Teachers are entitled to gratuity, says high court
Here's good news for teachers in the state. The Bombay high court has ruled that teachers of recognised schools and colleges are "employees" as per the Payment of Gratuity Act, 1972, and therefore eligible for gratuity.
In an order passed recently, the Nagpur bench of the Bombay high court held that section 2(e) of the Payment of Gratuity Act was amended in April 2009, and the amended definition was wide enough to cover teachers.
The issue of entitlement of teachers to gratuity was raked up by the Vidarbha Youth Welfare Institution, which runs Social Work College at Amravati. It all began when Pradipkumar Lambhate retired as principal of the college in May 2005. In September 2006, Lambhate applied to the Assistant Labour Commissioner (ALC), Amravati seeking payment of gratuity. Acting on his plea, in May 2010, the ALC directed the institution to pay Rs3.5 lakh and another Rs1.5 lakh towards interest.

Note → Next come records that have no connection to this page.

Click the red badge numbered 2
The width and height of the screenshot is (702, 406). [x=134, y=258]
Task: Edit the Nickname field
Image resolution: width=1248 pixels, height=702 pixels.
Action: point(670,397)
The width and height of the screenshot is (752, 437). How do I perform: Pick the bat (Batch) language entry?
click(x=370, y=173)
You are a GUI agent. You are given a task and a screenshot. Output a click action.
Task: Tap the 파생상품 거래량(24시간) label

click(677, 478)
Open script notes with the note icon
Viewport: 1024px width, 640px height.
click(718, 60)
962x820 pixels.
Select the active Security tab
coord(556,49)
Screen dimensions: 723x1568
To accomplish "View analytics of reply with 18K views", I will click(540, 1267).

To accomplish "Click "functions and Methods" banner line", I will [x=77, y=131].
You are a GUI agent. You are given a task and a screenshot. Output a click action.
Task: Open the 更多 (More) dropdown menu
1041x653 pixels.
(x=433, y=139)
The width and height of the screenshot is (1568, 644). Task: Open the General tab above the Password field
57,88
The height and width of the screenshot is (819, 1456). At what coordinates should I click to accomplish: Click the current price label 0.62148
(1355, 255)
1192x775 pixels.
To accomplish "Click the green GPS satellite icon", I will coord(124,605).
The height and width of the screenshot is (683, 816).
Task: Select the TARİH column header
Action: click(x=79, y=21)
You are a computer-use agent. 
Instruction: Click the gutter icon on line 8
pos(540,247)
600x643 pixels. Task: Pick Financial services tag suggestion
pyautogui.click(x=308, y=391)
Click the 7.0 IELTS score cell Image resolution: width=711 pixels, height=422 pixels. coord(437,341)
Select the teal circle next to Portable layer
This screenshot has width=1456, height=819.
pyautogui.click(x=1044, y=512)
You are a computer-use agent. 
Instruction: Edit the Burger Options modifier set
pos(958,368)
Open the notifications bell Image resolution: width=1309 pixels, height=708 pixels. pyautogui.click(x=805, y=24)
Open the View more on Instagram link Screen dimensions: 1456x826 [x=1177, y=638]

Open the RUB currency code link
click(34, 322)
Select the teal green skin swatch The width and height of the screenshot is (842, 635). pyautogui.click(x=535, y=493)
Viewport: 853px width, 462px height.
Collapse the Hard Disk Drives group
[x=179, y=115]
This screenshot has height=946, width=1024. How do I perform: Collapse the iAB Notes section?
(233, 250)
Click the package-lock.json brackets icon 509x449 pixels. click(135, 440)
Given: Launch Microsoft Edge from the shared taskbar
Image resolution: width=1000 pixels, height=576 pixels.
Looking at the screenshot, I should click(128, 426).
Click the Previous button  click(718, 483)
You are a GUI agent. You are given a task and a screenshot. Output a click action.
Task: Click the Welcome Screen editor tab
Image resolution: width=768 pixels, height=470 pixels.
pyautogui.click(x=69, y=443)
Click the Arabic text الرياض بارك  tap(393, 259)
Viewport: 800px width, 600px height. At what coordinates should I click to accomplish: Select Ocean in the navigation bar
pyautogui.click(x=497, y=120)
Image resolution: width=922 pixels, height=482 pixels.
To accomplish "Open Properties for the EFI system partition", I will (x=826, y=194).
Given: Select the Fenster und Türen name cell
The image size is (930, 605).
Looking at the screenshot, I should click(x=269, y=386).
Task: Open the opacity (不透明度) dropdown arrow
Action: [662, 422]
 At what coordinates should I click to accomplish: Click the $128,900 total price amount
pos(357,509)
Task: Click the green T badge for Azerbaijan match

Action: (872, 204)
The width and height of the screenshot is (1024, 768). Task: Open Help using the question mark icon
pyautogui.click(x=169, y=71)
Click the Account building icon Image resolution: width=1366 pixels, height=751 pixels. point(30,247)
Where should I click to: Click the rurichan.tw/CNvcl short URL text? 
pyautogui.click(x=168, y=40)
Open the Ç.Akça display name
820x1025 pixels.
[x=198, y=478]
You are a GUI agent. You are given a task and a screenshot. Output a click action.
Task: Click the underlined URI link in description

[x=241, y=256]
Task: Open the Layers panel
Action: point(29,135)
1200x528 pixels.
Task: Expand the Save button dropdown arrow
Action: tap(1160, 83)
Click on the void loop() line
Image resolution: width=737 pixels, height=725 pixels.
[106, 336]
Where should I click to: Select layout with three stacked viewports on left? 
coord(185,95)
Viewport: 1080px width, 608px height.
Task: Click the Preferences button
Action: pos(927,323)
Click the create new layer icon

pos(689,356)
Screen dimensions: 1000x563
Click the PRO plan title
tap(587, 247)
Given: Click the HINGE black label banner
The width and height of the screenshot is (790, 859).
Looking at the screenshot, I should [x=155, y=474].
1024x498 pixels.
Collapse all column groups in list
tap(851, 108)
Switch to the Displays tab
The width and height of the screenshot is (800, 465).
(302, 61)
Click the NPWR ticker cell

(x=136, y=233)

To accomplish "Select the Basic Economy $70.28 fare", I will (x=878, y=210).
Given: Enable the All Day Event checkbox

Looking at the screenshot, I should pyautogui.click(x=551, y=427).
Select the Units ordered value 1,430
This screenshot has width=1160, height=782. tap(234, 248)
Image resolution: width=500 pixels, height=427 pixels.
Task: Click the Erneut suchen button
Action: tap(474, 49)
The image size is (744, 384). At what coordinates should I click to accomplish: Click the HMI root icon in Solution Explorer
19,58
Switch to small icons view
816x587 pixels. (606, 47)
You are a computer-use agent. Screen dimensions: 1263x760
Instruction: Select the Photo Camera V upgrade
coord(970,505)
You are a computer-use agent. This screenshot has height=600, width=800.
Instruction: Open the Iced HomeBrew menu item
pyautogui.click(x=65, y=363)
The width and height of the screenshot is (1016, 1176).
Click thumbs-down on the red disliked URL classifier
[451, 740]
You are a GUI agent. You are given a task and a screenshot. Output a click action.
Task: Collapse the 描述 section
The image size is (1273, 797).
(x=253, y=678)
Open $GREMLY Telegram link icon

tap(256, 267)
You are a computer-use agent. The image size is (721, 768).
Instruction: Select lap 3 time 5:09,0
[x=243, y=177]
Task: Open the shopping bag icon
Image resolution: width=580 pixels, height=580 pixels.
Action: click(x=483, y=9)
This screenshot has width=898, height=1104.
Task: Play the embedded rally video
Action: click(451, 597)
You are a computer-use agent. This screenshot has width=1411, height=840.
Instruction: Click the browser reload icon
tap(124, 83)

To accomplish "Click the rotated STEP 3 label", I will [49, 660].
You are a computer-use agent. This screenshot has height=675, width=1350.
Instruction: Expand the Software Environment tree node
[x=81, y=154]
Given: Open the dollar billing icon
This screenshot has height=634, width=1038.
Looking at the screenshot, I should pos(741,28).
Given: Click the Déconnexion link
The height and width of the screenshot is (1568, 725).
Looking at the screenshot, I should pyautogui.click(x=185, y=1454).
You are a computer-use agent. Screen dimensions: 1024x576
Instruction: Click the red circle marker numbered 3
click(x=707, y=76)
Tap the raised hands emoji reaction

After an appellate authority upheld the ALC's order, the institution moved the high court. The institution argued that teachers were not entitled to gratuity, as they were not covered under the definition of "employee", as provided in the Payment of Gratuity Act, and therefore the legislation was not applicable to them.
Justice RK Deshpande, however, found that an amendment was made in the legislation in 2009 and the definition of "employee" was widened. The judge dismissed the petition holding the new definition of "employee" was wide enough to include teachers within its ambit and teachers were therefore entitled to gratuity.